The effort to bring a four-year university to the Rim Country is getting $12,500 in economic development assistance from Gila County.
All three supervisors — Tommie Martin, Dist. 1; John Marcanti, Dist. 3; and Mike Pastor, Dist. 2, and chair of the board — agreed a four-year university would boost the economy of the entire county.
But Pastor said the people pushing for the university needed to first give the supervisors a report on how they spent the $12,500 awarded last year and that the supervisors “always” ask for such a report.
However, neither Supervisor Martin nor a former county official could ever recall the supervisors asking for such an accounting from previous recipients of county economic development money, mostly from Globe.
For instance the Bullion Plaza and Cultural Center and Museum in Miami, Ariz., has received twice as much money but never had to make a report on how it spent the money. The museum’s representatives have talked about repairs made and new and improved exhibits, but have not linked any of that work with the dollars coming from the county — and the taxpayers.

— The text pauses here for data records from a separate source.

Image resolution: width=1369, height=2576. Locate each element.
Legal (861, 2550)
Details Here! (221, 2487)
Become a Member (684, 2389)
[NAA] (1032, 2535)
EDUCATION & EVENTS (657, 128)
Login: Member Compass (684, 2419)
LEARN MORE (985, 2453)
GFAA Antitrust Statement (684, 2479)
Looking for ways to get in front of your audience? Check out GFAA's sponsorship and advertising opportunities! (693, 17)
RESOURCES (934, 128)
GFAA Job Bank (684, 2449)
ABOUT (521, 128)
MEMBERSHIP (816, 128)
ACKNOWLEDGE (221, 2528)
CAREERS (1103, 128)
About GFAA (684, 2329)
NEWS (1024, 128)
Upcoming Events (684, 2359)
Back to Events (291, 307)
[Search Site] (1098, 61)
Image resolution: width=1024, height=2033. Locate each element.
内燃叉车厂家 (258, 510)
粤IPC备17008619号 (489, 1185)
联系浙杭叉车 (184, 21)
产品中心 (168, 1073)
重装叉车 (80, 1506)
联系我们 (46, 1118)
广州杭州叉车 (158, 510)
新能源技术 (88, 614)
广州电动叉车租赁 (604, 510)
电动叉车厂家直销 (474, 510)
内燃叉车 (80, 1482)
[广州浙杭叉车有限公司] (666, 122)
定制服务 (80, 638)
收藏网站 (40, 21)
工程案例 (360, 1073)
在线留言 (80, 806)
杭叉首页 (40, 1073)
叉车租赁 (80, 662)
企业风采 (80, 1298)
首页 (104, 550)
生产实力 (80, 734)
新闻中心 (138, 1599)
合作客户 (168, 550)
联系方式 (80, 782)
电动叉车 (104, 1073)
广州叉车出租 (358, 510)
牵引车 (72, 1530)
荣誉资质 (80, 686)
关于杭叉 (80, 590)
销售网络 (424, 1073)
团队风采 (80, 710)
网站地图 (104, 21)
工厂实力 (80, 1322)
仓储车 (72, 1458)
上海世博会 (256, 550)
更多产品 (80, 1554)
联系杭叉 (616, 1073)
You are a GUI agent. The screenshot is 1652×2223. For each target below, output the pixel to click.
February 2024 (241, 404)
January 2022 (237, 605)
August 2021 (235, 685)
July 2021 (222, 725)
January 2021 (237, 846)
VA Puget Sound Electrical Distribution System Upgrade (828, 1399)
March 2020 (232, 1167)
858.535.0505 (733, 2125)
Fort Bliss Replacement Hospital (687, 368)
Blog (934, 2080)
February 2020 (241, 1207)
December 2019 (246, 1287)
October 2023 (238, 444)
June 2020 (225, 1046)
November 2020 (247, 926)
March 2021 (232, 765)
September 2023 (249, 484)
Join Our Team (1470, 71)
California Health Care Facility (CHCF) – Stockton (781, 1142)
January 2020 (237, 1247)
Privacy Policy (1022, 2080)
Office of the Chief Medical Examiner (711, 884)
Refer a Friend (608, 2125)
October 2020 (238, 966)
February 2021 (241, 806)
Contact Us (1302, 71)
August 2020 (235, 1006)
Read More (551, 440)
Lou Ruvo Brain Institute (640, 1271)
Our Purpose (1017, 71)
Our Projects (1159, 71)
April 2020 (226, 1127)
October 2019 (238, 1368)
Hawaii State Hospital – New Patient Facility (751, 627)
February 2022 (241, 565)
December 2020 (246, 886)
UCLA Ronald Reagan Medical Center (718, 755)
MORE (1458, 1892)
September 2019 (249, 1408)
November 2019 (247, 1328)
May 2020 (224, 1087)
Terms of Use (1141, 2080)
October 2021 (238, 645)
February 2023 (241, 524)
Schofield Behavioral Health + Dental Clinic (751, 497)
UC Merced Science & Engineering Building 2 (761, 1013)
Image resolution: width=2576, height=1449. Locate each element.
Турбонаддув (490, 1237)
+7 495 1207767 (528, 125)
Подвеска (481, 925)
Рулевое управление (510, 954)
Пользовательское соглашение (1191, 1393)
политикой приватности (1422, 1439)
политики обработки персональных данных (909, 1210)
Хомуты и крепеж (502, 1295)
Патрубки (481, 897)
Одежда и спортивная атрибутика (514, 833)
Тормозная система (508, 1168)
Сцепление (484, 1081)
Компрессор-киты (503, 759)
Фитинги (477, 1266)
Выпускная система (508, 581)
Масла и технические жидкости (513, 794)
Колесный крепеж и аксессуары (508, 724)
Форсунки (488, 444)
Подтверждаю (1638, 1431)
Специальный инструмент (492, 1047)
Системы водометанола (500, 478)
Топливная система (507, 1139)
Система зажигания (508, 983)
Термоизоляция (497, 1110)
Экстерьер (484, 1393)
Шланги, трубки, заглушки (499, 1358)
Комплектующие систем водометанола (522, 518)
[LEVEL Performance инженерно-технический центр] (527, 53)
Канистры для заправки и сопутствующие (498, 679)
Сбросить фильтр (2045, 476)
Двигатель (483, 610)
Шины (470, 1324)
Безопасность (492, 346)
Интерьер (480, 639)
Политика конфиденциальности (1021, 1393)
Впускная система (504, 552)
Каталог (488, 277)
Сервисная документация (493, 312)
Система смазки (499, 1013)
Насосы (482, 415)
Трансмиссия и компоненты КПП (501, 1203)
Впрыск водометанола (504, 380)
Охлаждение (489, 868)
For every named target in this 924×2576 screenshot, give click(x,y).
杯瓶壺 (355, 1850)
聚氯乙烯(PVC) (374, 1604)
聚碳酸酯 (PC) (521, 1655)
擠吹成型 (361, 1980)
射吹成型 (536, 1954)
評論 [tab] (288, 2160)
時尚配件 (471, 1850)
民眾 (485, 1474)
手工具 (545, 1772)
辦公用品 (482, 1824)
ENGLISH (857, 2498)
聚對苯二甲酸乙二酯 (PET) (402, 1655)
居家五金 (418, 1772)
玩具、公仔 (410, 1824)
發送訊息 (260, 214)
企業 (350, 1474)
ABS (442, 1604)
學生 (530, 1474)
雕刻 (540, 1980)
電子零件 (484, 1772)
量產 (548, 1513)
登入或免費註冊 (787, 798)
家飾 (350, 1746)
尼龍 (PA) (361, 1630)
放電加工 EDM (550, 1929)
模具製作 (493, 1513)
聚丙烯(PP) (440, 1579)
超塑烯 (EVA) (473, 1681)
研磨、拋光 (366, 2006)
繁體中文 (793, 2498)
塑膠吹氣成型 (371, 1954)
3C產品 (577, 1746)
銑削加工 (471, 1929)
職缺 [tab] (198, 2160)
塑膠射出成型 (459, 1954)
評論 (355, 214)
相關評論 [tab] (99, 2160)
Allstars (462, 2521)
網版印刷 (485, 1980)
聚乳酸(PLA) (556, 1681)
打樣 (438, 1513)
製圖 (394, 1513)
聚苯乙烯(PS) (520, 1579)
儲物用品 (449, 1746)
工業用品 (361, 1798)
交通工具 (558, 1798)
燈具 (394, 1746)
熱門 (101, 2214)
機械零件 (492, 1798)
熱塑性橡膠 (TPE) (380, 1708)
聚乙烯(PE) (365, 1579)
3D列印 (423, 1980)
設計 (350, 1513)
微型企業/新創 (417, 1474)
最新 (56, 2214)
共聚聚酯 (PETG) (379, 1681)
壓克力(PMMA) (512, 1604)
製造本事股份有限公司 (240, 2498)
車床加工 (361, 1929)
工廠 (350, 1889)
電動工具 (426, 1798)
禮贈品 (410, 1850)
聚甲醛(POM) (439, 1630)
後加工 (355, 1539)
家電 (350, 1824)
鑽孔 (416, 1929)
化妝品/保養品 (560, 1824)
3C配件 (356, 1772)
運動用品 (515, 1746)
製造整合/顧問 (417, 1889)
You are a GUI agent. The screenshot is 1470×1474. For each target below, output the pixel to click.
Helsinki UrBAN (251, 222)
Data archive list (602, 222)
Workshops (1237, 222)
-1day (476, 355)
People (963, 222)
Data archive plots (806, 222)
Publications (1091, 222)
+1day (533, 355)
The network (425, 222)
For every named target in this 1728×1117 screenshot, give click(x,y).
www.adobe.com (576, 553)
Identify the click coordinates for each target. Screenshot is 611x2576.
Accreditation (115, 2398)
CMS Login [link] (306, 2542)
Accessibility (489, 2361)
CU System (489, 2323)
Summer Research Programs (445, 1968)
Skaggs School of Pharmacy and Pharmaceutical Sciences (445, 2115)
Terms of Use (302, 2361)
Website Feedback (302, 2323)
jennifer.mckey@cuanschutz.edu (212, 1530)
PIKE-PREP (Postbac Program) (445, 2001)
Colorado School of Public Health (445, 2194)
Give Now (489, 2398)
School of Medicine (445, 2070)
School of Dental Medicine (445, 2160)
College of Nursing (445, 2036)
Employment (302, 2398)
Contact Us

Granted, the museum is a brick and mortar structure and the four-year university is still a work in progress. Perhaps it’s a matter of comparing apples and oranges.
But the Rim Country has apples to compare with the southern part of the county’s apples.
Gila County leaders pride themselves on operating according to sound fiscal policies, so it is not out of the ordinary to ask for an accounting for economic development grants throughout Gila County.
But so far almost all of the economic development money has gone to Globe — including the Bullion Plaza Museum, the Old Dominion Mine Park, the south-centric Industrial Development Authority and the Gila County Fairgrounds. None of the leaders responsible for these entities have been asked for a formal accounting — at least not in any of the meetings of the Gila County Board of Supervisors covered by the Payson Roundup over the last several years.
No economic development funds have been awarded to the Rim Country Museum in the last eight years, according to a museum official, which struggles financially to preserve the region’s pioneer heritage — as do the grant recipients in Globe and Miami.